I’m Quitting Everything and Selling Cola

Chapter 84



Chapter 84. This Isn't Cooking, It's Art (1)

In this world, there exist beings called geniuses.

Those who, with a tenth of the effort, produce results above average.

Those who ascend to heights unreachable through effort alone, as easily as taking a stroll up the hill behind the house.

"You made this yourself?"

"Yes!"

"Without being taught by anyone?"

"That's right!"

Those who, in a culinary wasteland, climb to the domain of a first-class chef through ability alone.

"Could you…… teach me your know-how? I suppose that's too much to ask."

"Not at all! There's really nothing to it!"

Brigitte answered Penelope's question — hoping to glean her recipe — with characteristic brightness.

"The important thing is slicing the garlic evenly. About 2mm? That way the garlic cooks evenly and the aroma comes through nicely! Oh, and I remove the germ in the center because I hate the bitterness."

"And it's important to start with a cold pan! You put in the oil and the sliced garlic and slowly draw out the flavor over a low flame!"

"Right at the moment the garlic fragrance reaches its peak! You pour in the pasta water and shake the pan vigorously! At the very end, you add the pasta, finish it off nicely, then drizzle olive oil once more and you're done!"

Penelope had been listening with a 'she's actually telling us?' sort of feeling — and then felt the strength go right out of her.

It was because listening to Brigitte's know-how, she arrived at the same conclusion as Jurgen.

There was no magical recipe.

It was simply that Brigitte's level of fundamentals was overwhelming.

Even watching from right beside her and copying exactly, that taste would not be the result.

"It makes me happy seeing you enjoyed it!"

Meanwhile Brigitte herself — the perpetrator of this preposterous feat — was simply beaming away, making the cognitive dissonance something else entirely.

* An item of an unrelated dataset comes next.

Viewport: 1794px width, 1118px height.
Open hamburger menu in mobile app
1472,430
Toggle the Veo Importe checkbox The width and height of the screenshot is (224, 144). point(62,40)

Well, geniuses did tend to be like this.

At this point, it became a matter of curiosity.

"Miss Brigitte, that was truly a wonderful meal. I heard your shop isn't doing well…… is that really the case?"

"Yes, I work hard at it but the deficit grows day by day……"

Unlike Penelope, Brigitte was the type whose emotions showed transparently on the surface.

The expression on Brigitte's face, which had been as bright as midsummer sunlight, became overcast with a monsoon front.

"But it's alright! Once I have the Warrant, surely lots of customers will come!"

She brightened right back up without even giving anyone time to console her.

At any rate, it seemed her claim of having no customers was not mere modesty but fact.

"What do you have as your main menu item?"

"I don't really have a set main menu item. I just make whatever dishes customers want right then and there!"

"Oh my……"

So it wasn't only the Aglio e Olio — that wasn't the full extent of it?

Jurgen's interest was piqued.

To be more precise — an interest that had already been pulling in that direction had now grown considerably in scale.

"For food this good to have no customers seems strange……"

"Right? That's what I think too!"

Jurgen looked at Brigitte with wide, searching eyes.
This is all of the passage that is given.